Папенька шел рядом с дяденькой, а мы с Сергеем Мартынычем за ними следом. Я уже держал в руке ружье со взведенными курками, но как пристально ни осматривал зелени впереди нас, решительно ничего не мог заметить.
— Теперь видишь, брат? — спросил дяденька.
— Вижу, — отвечал папенька.
— Подойдем еще шагов 20 и будем стрелять, а то, пожалуй, вскочит… Ну, теперь довольно! Ты, брат, хорчеватым-то бей на лежке, а я попробую попасть в бег.

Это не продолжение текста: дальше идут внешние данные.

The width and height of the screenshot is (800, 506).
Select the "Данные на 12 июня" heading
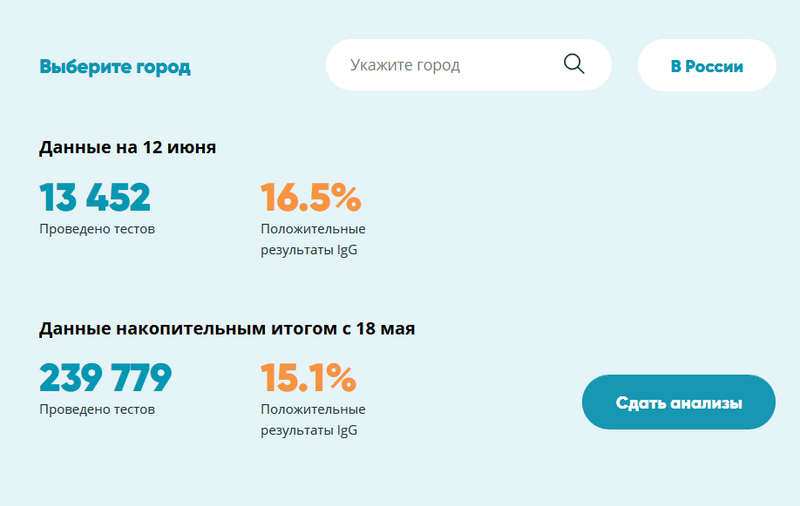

Папенька стал целиться, а я все-таки ничего не видал, кроме озими. Хорчеватое ружье Павла Тимофеича бухнуло, как пушка. В ту же минуту большой, серый заяц вскочил перед нами. Подкидывая белыми ляжками и пушистым хвостиком и высоко насторожив белые уши с черными концами, он пустился бежать к лесу. Не успел он сделать четырех прыжков, как дяденька тоже в него выстрелил. Заяц, наклонив одно ухо круто наперед, прибавил бегу. Видя, что заяц уходит от старых охотников, я и не помышлял поправить дело. Но почему же не выстрелить? Папенька все равно увидит меня с ружьем. Мгновенно решившись, я приложился, поднял цель вдоль спины уходящего зайца и спустил курок. Выстрел грянул, и в ту же минуту я увидел широко мелькнувшее белое брюхо через голову перекинувшегося зайца.
— Это ты? — милостиво спросил папенька.
— Браво! браво! — восклицал дяденька. — Ай да артиллерист! Ну, беги за своим зайцем. Я вижу, тебе не терпится.
Радость моя в ту минуту была так велика, что ее хватило на всю жизнь.